Para ello, señaló que se tienen dos brigadas de trabajadores, que diariamente retiran el sargazo para mantener limpias las playas más visitadas, esfuerzos concentrados actualmente en la playa San Martín, donde se retiran entre ocho y diez toneladas de sargazo cada día.
El funcionario reconoció que las corrientes marinas y los cambios climáticos son factores determinantes en la acumulación de esta macroalga.
“Cuando estamos en temporada de nortes, los vientos cambian y la zona oriental queda limpia. Ahora, al no estar en esa temporada, las playas se llenan de sargazo y tenemos que redoblar esfuerzos”, señaló.
Las brigadas trabajan de lunes a domingo, desde las ocho de la mañana hasta la una de la tarde, pero el fenómeno no se detiene, toda vez que por la noche recala mucho más, y al día siguiente se deben realizar las acciones de limpieza en un círculo constante, que pese a tenerlo, resulta en menor medida comparado a otros puntos del estado, comentó Can Novelo.
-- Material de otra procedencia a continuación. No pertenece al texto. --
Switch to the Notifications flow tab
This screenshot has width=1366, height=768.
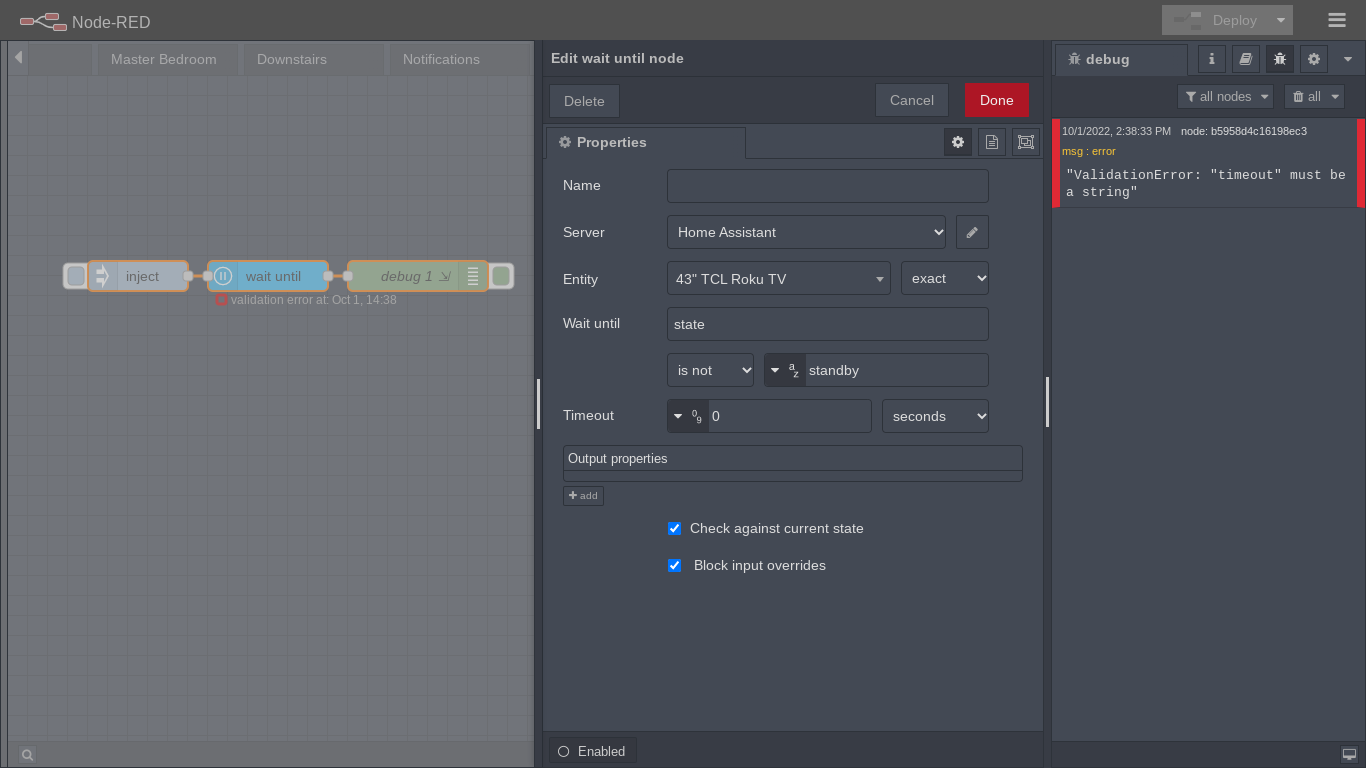point(440,59)
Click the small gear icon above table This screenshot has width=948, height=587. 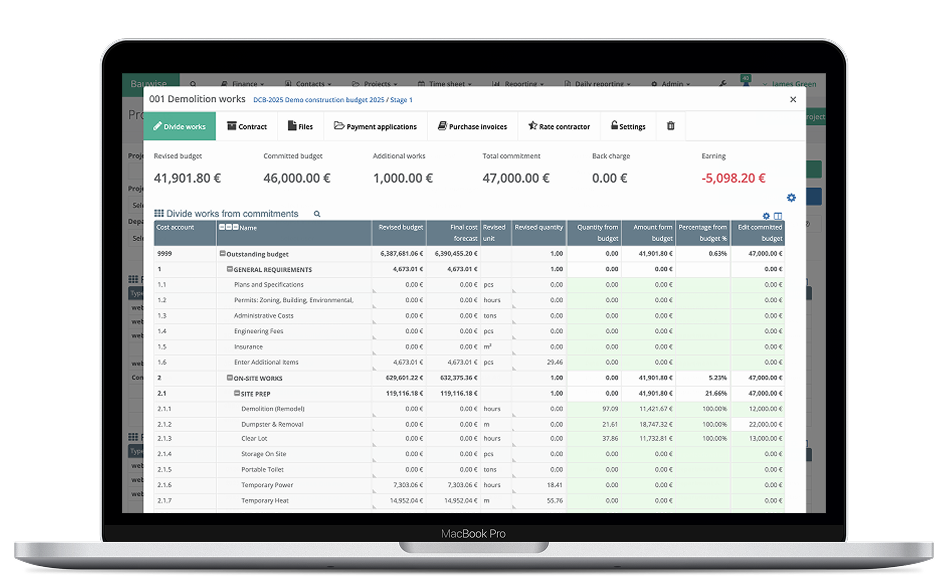766,216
En contraste, las playas del poniente se mantienen limpias gracias a las corrientes y mareas que favorecen esa zona, sin embargo, el funcionario subrayó que la situación puede variar según la época del año.
“El sargazo es un tema que no podemos evitar, lo que sí podemos hacer es atenderlo de manera inmediata”, dijo.
Y aunque todavía falta que se logre establecer un esquema más amplio de atención, conforme vaya avanzando la temporada, ZOFEMAT analiza la contratación de más personal para reforzar las brigadas y contrarrestar el impacto del sargazo.
“Estamos trabajando en ello, revisando posibilidades para ampliar la plantilla y responder mejor a la demanda”, adelantó.
Y es que se trata de un fenómeno, que se repite cada año, y representa un reto para mantener la imagen turística de la isla y para la conservación de sus ecosistemas, por lo que la limpieza constante busca garantizar que visitantes y habitantes puedan disfrutar de playas en mejores condiciones, aunque el esfuerzo diario no siempre logra vencer la magnitud del problema en la temporada alta de arribo de la macro alga, al menos, en estas fechas, permite promocionar a la isla como un destino con playas más limpias.